Britain Bends for Royal Pomp for Trump’s Second State Visit
US President Donald Trump delivers remarks at State Banquet at Windsor Castle (Image The White House)
By breaking precedent with a lavish second state visit, King Charles and Britain signal how far they are willing to go to flatter Trump — even at the cost of tradition and optics.
By TRH Global Affairs Desk
NEW DELHI, September 18, 2025 — The United Kingdom gave US President Donald Trump what no other American president has ever received: a second state visit. In doing so, it has also revealed just how willing Britain is to bend the rules of diplomacy to satisfy the US president’s thirst for pomp, spectacle, and royal validation.

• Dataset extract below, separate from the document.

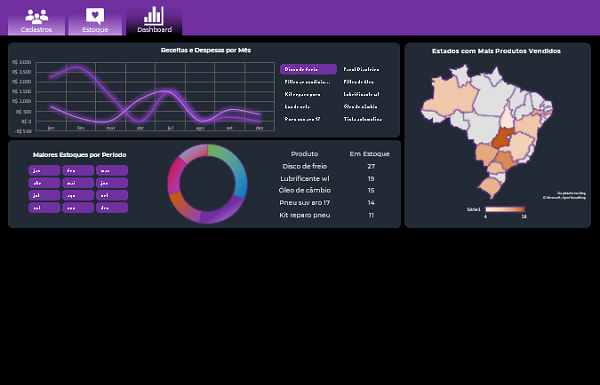Click the bar chart Dashboard icon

As CNN reported, the distinction between a “state visit” and a mere “official visit” in British diplomacy is more than semantic. State visits are rare, wrapped in centuries of pageantry, and historically never extended twice to a US president. Barack Obama, George W. Bush, and every predecessor settled for a luncheon, a castle tour, or tea. Trump, however, is different — not in stature, but in ego. And Britain knows it.
Trump and First Lady Melania were welcomed with a gilded itinerary straight out of his fantasies: a carriage procession through Windsor Castle, a Royal Air Force flyover by the Red Arrows, and a “beating retreat” military ceremony never before used for a state guest. The climax was a banquet at St. George’s Hall beneath heraldic ceilings adorned with the arms of every Knight of the Garter since the 14th century. It is the kind of grandeur that Trump tried — and failed — to replicate with his militarized July 4th parades in Washington.
Royal historian Robert Lacey was blunt as he told CNN: “We’re buttering up to him. He wouldn’t come to Britain if he wouldn’t have the chance to stay at Windsor Castle… and to meet the King.”
The royal household even released a nine-minute YouTube video glorifying the work of gardeners, chefs, and military musicians preparing for Trump’s arrival, added the US-based media house in its report. This was not diplomacy by necessity. This was diplomacy by flattery.
The irony is unmistakable. The report by Oscar Holland noted: “Trump has long fetishized monarchy — appropriating a coat of arms for his golf courses, boasting falsely about reviewing the Queen’s guard for the first time in 70 years, and even once fantasizing on a radio show about dating Princess Diana so he could become King of England.”
This visit indulges that very fantasy, with King Charles playing host to a man who relishes crowns, coats of arms, and golden trappings more than any American politician in living memory, added Holand.
Unlike Obama, who arrived in a Range Rover for a private lunch, Trump was feted with symbols of a global power past its prime, eager to curry favour with a figure who thrives on grandeur. Britain’s willingness to roll out gilded carpets for Trump — not once but twice — underscores a deeper truth: the monarchy has become a tool not just of soft power, but of flattery politics.
To Trump, the Windsor carriage and RAF flyover will not read as diplomacy. They will read as deference. And for a leader who measures power in optics, status, and spectacle, Britain has handed him the crown jewels of symbolic legitimacy.